Pelayanan media massa bersifat sosial, bukan politik. Sebaliknya, pelayanan politik bersifat politik, bukan sosial. Bila pelayanan media bersifat politik, maka muatan politik didalamnya hanyalah berfungsi sebagai variabel antara.
Pengalaman menunjukkan, media yang terlampau dibebani misi politik, mengakibatkan kreativitas pelayanannya terkooptasi oleh berbagai kepentingan di luar kerangka profesionalismenya.
Fenomena konglomerasi industri media merupakan krisis lain dari demokratisasi media yang bisa melemahkan fungsi kontrol media dalam upaya membangun masyarakat mandiri karena berkembang biaknya bisnis industri pers rawan menimbulkan konflik kepentingan. Karena media tidak lagi kritis, maka semakin sedikit kepentingan publik yang diangkat oleh media massa “mainstream”.
Ashadi Siregar (dalam www.forum-rektor.org) mengatakan bahwa keberadaan media massa perlu dilihat dalam konteks epistemologis, dengan melihat jurnalisme sebagai suatu susunan pengetahuan dalam menghadapi realitas sosial. Media jurnalisme ditandai dengan fungsinya sebagai institusi sosial yang mengangkat fakta-fakta sosial sebagai informasi jurnalisme.
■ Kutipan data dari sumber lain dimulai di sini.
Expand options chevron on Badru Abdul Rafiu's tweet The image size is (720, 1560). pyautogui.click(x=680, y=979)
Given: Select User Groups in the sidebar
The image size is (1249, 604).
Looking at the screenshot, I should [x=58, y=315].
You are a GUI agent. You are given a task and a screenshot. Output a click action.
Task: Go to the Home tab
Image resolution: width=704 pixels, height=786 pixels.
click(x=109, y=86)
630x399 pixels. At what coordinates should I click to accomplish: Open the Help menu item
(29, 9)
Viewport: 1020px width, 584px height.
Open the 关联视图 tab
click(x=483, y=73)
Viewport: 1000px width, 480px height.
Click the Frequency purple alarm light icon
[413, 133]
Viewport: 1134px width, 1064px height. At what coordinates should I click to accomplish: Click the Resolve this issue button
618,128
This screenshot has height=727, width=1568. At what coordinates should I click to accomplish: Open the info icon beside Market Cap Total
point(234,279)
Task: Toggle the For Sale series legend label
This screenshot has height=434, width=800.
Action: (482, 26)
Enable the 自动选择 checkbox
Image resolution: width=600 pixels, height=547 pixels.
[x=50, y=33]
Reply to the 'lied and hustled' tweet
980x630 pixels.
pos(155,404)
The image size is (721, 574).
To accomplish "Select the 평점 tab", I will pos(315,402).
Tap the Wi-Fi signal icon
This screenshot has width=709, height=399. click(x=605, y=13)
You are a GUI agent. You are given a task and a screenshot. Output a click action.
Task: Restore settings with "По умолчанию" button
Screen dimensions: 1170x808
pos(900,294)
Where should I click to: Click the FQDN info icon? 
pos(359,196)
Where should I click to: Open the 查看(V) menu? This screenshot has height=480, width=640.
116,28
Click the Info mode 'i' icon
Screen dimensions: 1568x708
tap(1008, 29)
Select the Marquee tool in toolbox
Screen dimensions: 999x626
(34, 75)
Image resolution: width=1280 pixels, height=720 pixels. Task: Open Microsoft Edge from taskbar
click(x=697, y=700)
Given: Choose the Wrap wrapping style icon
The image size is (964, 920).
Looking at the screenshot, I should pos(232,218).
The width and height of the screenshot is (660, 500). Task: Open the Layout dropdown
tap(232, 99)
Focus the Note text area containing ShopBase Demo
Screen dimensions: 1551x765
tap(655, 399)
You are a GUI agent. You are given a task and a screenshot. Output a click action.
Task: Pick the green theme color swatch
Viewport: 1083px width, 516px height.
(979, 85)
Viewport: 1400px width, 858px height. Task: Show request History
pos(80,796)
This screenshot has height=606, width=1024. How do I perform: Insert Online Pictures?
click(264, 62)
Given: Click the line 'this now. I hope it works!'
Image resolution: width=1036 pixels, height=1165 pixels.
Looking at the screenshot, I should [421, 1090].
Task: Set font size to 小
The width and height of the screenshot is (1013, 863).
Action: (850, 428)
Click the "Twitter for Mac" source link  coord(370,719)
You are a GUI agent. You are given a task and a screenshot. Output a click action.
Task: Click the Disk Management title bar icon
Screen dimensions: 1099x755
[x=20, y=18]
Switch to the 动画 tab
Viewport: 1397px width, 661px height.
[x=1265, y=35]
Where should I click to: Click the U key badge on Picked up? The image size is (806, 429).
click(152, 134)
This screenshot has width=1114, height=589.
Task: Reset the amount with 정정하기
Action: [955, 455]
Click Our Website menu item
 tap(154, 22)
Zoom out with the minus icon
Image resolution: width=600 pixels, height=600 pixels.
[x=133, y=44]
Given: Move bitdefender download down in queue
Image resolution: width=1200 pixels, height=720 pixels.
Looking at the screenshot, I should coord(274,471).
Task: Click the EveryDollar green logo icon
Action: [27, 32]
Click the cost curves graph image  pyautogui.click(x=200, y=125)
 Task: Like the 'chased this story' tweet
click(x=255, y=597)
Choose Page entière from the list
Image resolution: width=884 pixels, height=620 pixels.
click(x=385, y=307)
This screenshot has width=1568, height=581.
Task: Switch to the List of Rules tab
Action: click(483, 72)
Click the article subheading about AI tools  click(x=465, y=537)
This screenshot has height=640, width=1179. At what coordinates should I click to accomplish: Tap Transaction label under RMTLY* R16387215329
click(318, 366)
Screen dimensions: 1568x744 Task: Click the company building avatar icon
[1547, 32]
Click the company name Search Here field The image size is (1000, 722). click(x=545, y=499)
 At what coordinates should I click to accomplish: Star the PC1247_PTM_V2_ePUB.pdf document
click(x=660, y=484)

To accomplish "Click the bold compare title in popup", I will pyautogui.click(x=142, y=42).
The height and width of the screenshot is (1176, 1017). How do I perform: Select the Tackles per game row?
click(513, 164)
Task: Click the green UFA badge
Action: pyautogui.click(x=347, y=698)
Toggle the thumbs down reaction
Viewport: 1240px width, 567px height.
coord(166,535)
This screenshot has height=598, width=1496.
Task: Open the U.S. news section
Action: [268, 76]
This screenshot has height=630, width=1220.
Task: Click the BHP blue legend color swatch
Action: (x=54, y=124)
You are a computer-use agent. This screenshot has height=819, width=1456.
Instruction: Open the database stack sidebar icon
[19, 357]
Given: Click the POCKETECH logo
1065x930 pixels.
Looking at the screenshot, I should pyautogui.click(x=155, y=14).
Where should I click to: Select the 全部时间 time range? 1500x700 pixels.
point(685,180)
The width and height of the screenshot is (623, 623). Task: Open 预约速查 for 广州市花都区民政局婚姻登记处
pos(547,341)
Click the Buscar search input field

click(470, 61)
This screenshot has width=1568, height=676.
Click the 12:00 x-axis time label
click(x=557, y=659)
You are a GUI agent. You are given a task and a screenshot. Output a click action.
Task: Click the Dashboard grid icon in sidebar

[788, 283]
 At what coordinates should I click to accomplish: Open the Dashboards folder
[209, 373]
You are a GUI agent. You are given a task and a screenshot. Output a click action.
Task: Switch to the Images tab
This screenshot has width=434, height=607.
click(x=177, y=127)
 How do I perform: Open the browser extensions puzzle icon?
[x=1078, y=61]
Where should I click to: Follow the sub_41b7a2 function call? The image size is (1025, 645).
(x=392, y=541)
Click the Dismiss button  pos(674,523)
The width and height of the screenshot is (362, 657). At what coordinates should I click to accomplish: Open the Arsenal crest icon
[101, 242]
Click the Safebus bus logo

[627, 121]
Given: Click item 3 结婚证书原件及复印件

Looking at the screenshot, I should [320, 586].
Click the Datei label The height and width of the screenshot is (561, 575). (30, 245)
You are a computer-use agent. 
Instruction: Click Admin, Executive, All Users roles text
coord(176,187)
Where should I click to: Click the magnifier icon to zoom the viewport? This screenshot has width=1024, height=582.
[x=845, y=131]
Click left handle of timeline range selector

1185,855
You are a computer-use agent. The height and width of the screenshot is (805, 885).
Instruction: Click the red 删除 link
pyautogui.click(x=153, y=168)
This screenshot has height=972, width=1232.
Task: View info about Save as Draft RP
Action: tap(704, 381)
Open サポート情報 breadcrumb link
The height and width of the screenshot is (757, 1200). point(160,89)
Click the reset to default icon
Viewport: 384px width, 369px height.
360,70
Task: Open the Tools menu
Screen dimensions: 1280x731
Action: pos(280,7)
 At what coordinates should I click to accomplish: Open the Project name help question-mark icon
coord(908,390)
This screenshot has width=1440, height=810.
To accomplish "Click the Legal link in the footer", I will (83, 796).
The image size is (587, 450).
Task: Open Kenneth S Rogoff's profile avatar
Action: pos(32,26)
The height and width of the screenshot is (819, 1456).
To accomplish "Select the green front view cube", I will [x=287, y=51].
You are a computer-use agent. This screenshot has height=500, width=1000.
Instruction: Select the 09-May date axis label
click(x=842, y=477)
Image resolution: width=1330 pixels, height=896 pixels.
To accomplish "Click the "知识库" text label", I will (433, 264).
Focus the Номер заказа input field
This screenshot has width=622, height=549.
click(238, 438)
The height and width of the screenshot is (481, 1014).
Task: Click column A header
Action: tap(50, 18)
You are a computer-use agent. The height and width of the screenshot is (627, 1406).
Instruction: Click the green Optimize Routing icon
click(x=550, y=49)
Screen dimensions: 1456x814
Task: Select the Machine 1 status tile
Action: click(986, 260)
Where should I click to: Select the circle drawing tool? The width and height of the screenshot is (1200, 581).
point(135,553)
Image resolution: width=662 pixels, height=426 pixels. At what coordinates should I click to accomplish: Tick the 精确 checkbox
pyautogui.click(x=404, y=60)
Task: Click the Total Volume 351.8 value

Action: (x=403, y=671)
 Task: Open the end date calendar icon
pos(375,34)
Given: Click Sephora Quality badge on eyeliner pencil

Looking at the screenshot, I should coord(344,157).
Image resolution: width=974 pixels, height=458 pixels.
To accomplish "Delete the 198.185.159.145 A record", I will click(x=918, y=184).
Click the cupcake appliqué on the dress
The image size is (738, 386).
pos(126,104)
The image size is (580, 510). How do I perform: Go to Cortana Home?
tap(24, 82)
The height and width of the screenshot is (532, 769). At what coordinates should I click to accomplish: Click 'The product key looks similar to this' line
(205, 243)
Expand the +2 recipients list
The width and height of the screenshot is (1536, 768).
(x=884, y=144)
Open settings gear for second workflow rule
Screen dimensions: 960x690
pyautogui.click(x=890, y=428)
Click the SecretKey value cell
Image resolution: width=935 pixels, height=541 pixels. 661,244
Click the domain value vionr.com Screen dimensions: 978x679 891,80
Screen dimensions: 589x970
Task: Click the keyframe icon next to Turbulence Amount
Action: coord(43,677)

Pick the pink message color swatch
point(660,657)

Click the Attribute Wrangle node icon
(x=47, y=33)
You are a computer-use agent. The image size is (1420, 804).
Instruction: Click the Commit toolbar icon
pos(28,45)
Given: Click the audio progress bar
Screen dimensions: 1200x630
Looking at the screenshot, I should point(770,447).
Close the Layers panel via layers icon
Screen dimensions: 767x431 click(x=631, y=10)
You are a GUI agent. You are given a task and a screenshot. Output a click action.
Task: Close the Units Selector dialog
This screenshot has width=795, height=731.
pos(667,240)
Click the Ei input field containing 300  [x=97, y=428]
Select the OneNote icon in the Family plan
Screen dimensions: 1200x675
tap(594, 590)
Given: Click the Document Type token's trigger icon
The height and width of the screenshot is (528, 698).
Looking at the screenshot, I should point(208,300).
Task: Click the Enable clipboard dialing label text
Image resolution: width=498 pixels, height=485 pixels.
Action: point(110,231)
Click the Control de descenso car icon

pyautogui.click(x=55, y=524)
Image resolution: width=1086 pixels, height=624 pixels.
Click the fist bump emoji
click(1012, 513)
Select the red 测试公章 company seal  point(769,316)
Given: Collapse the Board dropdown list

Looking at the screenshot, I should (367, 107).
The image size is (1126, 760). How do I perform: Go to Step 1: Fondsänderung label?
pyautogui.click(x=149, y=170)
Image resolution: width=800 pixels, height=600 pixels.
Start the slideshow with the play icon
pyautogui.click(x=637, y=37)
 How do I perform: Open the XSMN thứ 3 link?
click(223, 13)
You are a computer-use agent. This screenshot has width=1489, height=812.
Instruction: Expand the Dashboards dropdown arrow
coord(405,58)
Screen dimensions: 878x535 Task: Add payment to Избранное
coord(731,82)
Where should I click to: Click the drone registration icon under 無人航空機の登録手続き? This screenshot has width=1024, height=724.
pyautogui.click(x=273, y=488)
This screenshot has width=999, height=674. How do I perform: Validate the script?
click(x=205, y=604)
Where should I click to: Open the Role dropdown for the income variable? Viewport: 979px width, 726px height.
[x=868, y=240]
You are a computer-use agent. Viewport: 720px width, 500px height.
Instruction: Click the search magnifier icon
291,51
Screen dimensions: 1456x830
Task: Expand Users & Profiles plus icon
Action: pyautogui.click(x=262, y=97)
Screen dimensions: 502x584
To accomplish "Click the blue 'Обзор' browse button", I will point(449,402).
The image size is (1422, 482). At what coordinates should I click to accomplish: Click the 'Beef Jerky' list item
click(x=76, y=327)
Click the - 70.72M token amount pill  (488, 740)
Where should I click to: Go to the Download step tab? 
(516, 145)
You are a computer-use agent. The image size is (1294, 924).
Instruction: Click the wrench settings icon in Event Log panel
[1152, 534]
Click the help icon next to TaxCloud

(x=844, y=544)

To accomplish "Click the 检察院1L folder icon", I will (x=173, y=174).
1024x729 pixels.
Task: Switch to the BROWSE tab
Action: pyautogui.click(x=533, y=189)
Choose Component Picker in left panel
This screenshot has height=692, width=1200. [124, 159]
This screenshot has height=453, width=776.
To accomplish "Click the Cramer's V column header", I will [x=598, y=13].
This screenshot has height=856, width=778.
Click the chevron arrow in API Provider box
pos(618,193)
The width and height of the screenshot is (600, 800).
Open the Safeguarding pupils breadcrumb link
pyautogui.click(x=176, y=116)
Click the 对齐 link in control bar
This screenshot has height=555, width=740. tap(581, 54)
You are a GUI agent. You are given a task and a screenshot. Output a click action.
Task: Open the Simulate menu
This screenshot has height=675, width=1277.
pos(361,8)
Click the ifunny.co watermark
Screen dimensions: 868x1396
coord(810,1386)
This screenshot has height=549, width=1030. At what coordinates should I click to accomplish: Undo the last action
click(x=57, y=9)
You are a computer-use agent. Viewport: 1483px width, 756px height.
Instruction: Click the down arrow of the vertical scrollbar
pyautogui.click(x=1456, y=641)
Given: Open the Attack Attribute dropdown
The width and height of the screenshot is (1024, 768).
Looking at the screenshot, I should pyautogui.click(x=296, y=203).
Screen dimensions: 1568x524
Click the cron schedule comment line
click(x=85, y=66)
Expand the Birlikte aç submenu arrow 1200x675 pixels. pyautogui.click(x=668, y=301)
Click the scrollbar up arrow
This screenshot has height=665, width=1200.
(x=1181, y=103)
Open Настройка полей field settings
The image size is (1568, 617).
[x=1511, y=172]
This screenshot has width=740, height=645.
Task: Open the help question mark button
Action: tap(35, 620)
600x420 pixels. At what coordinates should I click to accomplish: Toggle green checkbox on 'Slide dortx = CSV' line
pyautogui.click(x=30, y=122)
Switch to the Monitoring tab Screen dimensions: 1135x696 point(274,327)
Masih menurut Ashadi, orientasi jurnalisme pada dasarnya bertolak dari dua sisi, pertama bersifat teknis berkaitan dengan standar kelayakan berita, dan kedua bersifat etis dengan standar normatif dalam menghadapi fakta-fakta.
Seorang jurnalis pada hakikatnya adalah pekerja kultural karena berurusan dengan wacana. Sebagai perkerja, dia tentu harus bertanggung jawab secara teknis kepada manajemen tempatnya bekerja. Namun, dia terikat secara moral dalam akuntibilitas sosial kepada publik.